((

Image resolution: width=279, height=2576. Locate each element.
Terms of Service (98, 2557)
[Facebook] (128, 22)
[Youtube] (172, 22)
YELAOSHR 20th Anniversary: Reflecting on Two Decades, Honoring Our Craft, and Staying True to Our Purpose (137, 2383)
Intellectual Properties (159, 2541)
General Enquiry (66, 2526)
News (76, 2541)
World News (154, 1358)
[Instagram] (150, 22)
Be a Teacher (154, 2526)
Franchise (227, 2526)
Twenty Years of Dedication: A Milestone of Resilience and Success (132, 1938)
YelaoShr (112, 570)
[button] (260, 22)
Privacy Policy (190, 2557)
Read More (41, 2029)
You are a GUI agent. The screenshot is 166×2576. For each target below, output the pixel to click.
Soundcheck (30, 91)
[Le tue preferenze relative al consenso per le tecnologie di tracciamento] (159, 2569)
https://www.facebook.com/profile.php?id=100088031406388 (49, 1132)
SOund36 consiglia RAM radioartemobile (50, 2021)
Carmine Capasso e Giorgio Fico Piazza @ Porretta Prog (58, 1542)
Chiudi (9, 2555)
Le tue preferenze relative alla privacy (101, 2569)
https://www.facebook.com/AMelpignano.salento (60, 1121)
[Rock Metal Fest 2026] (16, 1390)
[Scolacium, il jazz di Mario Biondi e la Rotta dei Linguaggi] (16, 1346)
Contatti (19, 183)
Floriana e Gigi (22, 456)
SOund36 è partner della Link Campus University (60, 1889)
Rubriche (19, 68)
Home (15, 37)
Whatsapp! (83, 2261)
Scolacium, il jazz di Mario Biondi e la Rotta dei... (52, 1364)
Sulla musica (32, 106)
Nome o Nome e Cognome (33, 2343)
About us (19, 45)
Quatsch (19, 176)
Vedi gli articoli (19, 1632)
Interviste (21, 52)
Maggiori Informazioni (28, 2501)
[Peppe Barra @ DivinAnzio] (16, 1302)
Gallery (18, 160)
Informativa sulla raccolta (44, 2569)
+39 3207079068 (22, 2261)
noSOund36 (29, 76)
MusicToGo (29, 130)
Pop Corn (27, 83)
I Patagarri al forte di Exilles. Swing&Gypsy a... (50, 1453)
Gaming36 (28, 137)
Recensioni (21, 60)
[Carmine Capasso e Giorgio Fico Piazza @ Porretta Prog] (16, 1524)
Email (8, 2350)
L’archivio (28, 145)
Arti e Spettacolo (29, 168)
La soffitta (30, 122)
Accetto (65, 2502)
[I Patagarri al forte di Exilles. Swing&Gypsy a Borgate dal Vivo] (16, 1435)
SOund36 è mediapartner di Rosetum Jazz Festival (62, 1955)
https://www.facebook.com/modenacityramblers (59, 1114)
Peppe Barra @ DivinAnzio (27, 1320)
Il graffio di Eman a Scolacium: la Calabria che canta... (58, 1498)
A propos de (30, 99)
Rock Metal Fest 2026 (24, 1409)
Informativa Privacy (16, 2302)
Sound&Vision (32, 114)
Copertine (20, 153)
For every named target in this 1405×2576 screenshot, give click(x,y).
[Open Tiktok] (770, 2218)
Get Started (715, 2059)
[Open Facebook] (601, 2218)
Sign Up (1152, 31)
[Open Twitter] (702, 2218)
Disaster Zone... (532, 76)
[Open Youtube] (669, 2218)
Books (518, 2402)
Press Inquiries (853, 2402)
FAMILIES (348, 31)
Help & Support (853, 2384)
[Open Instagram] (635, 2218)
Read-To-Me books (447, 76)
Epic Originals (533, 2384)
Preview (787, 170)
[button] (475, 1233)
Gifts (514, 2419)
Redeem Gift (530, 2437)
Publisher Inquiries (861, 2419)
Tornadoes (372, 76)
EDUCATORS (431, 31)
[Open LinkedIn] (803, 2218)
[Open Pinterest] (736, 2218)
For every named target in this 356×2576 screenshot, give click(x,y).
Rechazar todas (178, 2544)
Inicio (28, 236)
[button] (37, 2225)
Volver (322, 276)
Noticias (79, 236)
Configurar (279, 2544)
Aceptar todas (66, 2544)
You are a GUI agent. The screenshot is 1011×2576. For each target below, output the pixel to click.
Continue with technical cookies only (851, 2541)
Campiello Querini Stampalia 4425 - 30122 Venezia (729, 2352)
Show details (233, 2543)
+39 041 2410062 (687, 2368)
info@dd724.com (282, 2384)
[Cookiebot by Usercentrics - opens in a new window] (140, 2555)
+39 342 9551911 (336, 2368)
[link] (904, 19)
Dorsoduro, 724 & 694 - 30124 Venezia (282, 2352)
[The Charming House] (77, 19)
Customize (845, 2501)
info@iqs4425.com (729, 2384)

))

> _TASK OBJECTIVE_:
Track down every line in the entries that includes the string "named", and copy it.

> _TASK ANSWER_:
For every named target in this 1405×2576 screenshot, give click(x,y).
For every named target in this 356×2576 screenshot, give click(x,y).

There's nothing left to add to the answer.